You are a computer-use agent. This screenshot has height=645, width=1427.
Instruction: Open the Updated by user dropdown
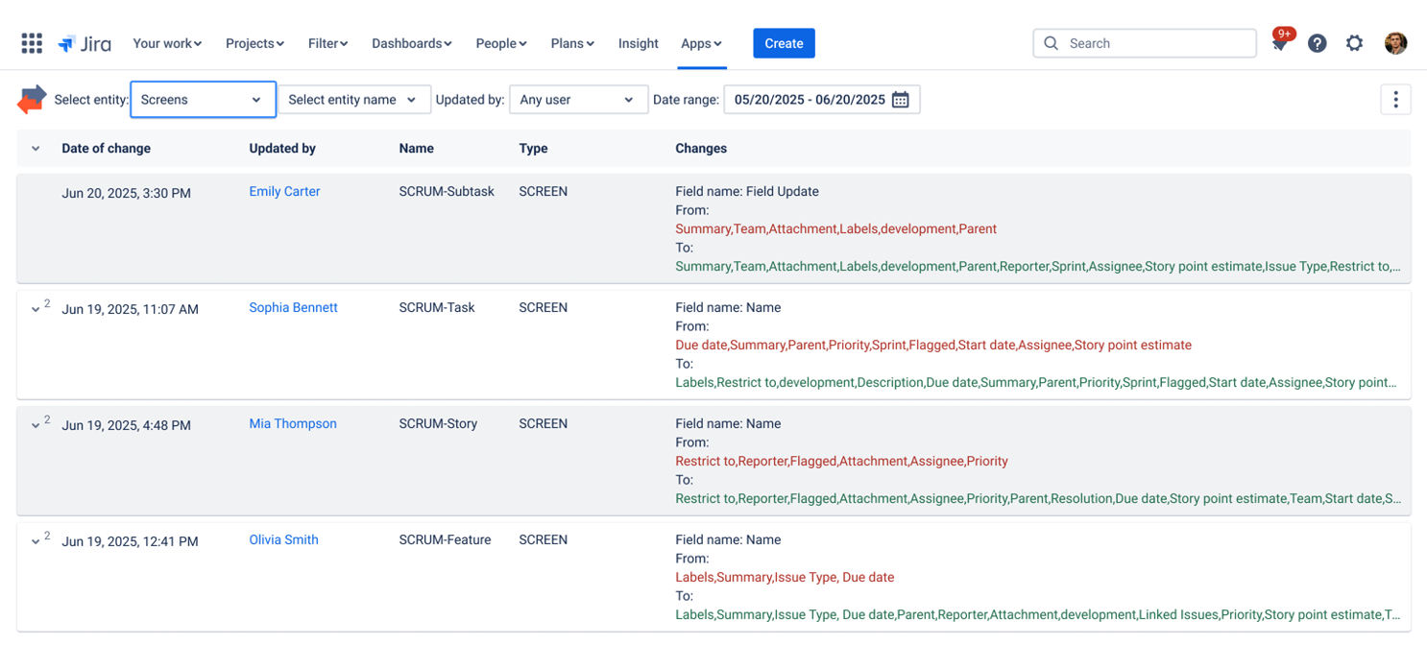[x=577, y=99]
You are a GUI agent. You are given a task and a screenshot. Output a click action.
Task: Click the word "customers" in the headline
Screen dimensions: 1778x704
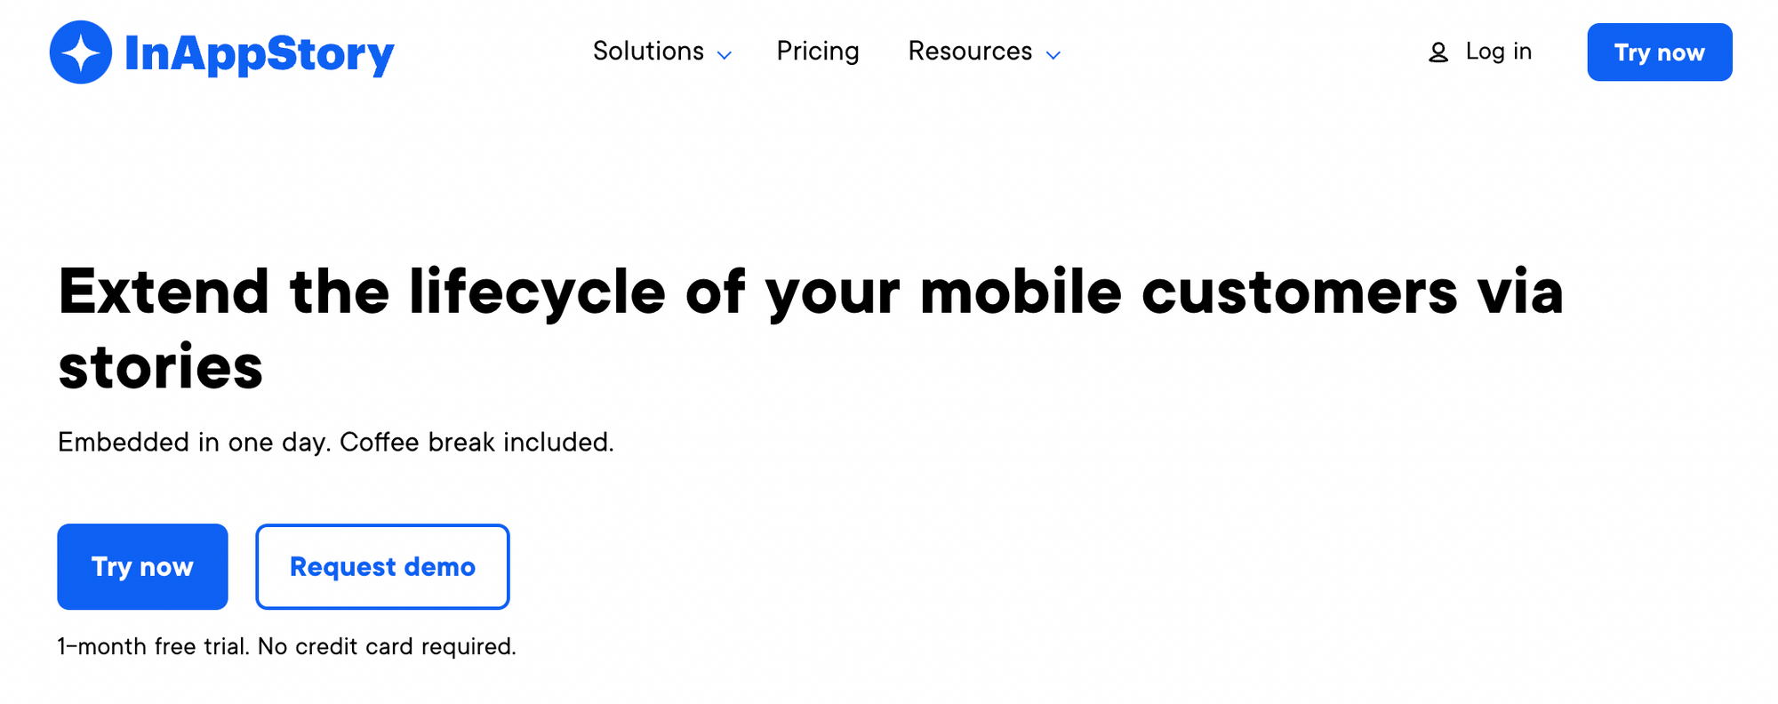pos(1299,292)
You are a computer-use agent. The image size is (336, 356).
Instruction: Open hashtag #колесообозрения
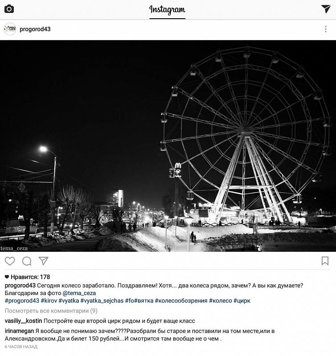pyautogui.click(x=181, y=301)
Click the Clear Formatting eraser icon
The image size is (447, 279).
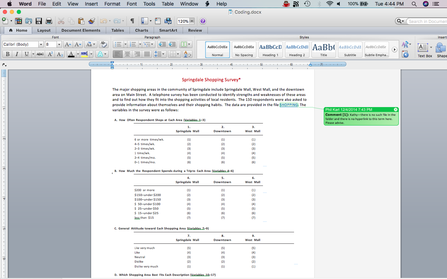103,44
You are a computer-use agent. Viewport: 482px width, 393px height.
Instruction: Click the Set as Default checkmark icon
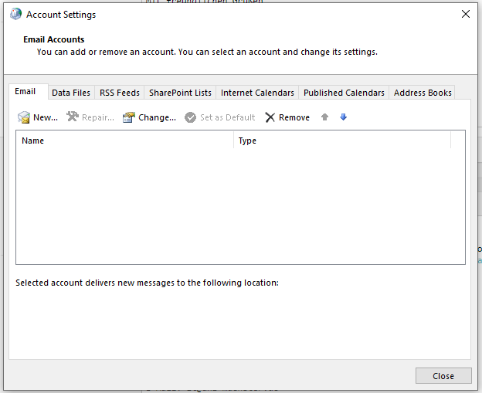191,117
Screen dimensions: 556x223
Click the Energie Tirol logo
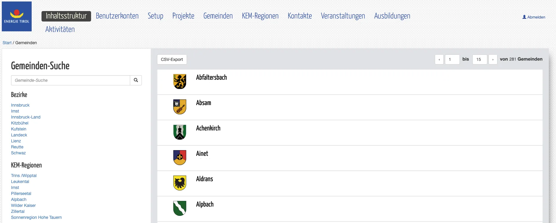[17, 16]
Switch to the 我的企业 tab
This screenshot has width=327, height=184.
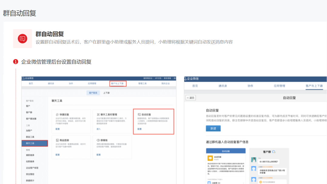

-------

- **THE PROBLEM**: Which lines in the listing above include the string "computer"? Copy each of them.

- **WRITTEN SOLUTION**:
You are a computer-use agent. This screenshot has height=645, width=1427.
You are a computer-use agent. The image size is (336, 356).
You are a computer-use agent. Viewport: 482px width, 393px height.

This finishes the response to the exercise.